[Stored data entries]

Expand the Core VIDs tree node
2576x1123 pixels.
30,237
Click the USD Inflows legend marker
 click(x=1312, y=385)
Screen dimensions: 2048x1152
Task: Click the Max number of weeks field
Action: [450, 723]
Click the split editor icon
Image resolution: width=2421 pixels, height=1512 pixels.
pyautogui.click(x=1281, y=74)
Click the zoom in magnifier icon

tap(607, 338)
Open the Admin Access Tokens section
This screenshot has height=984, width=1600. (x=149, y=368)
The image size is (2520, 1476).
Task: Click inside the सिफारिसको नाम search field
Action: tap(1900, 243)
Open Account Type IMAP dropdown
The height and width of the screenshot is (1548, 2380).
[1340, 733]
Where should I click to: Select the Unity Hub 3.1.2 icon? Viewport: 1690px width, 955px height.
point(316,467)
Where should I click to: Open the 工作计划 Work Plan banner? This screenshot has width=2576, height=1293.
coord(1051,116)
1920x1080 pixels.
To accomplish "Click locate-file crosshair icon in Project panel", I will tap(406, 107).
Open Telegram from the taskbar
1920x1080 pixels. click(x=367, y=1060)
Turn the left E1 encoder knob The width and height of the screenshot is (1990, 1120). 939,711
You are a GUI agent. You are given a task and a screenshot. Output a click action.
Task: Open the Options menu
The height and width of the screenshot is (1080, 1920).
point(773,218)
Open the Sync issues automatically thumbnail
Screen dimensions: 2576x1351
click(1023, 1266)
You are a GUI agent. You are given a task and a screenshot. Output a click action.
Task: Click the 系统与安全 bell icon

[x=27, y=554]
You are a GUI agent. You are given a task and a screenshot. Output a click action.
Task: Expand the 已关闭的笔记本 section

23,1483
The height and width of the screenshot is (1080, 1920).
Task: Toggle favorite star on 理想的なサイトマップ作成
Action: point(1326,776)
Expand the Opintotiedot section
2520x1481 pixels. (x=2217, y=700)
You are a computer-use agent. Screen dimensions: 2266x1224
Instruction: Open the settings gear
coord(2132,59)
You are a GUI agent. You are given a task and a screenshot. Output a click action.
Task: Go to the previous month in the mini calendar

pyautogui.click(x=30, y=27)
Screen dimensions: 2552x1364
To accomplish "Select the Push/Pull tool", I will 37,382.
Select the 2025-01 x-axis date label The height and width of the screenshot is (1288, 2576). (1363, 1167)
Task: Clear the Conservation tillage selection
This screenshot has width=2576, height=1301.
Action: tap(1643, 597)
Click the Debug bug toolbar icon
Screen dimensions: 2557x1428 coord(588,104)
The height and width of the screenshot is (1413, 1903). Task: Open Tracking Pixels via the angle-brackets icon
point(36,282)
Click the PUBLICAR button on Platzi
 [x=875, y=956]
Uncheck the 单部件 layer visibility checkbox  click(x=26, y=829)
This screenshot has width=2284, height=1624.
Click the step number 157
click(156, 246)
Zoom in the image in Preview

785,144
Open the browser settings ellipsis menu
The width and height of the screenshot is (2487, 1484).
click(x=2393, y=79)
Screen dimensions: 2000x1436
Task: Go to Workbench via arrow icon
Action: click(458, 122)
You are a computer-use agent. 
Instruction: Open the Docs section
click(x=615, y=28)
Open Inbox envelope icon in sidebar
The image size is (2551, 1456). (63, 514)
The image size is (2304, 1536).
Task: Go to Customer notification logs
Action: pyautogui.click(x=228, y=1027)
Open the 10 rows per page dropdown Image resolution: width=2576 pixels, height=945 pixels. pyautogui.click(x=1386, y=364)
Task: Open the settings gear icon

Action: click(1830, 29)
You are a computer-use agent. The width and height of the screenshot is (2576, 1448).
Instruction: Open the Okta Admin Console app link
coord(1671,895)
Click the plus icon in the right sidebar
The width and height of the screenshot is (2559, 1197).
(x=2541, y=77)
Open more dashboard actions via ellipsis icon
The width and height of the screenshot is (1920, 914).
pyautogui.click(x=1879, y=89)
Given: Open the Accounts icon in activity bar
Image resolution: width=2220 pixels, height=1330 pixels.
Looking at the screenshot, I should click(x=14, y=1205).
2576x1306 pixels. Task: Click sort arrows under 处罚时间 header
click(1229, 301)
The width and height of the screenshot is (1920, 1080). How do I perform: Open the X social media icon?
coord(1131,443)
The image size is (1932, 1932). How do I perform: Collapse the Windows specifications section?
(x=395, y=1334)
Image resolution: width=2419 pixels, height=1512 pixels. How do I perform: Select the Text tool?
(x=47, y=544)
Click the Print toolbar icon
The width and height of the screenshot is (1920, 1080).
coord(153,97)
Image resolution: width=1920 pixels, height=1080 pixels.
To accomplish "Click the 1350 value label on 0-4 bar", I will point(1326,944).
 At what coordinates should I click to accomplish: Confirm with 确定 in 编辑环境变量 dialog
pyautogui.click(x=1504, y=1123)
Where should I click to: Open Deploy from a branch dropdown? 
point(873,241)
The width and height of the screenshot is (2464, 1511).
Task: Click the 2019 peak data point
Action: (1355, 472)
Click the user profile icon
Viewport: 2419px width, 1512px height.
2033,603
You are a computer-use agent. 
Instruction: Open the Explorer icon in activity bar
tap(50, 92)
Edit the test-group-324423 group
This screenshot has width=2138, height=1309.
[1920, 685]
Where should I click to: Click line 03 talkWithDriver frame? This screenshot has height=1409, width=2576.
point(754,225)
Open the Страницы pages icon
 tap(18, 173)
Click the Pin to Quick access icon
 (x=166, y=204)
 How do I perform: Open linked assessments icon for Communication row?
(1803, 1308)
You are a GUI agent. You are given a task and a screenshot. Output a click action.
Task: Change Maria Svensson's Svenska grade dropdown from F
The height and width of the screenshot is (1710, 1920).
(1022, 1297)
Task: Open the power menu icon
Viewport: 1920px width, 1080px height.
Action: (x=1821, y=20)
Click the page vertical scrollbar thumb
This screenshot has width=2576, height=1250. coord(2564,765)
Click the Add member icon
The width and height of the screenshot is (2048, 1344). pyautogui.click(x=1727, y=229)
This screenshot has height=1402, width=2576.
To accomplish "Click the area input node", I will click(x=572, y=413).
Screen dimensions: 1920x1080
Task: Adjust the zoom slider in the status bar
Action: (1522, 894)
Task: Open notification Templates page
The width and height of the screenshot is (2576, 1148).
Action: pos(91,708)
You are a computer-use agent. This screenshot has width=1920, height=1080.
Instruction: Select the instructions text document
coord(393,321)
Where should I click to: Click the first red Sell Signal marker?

To do:
Return a word-for-word copy of the lines above from the one holding "The width and height of the screenshot is (1920, 1080). How" through the one holding "Click the Print toolbar icon", with both of them included and nothing besides.

Output for this task:
The width and height of the screenshot is (1920, 1080). How do I perform: Open the X social media icon?
coord(1131,443)
The image size is (1932, 1932). How do I perform: Collapse the Windows specifications section?
(x=395, y=1334)
Image resolution: width=2419 pixels, height=1512 pixels. How do I perform: Select the Text tool?
(x=47, y=544)
Click the Print toolbar icon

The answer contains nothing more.